(Exercise goal) Should the word "will" occur in a line of the records, copy that line.

Collection entries
▬▬▬

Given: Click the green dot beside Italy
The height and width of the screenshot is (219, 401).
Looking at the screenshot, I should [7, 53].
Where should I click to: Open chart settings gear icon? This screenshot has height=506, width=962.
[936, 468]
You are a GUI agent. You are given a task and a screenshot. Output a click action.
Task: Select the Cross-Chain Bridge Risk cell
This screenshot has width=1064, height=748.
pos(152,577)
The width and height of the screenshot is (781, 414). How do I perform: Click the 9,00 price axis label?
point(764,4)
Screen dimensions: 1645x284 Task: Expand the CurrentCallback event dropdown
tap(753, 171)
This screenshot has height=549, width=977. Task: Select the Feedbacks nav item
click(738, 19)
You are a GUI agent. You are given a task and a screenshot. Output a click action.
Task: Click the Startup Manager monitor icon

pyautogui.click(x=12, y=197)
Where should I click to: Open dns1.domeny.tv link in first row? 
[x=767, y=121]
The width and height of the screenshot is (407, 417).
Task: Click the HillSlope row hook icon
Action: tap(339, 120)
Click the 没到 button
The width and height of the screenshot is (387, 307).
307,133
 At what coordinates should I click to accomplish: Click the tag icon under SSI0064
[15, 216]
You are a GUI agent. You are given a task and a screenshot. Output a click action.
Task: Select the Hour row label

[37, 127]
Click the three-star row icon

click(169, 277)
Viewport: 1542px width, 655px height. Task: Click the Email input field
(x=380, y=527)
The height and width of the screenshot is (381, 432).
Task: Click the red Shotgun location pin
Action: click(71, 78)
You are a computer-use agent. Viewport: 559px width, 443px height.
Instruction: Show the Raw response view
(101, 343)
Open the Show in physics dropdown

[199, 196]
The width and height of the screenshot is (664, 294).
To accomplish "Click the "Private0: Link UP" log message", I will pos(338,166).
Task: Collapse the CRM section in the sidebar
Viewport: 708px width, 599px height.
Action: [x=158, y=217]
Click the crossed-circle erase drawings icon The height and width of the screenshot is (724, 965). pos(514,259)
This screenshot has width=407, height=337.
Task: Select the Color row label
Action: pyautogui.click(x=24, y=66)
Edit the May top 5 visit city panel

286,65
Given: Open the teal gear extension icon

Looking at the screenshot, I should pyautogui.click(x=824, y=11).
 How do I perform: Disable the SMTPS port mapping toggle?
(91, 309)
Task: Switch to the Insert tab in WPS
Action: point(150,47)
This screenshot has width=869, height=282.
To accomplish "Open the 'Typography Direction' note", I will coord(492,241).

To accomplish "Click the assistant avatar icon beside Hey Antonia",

▬▬▬

(Response)
To accomplish "Click the "Private0: Link UP" log message", I will pos(338,166).
To accomplish "Open the 'Typography Direction' note", I will coord(492,241).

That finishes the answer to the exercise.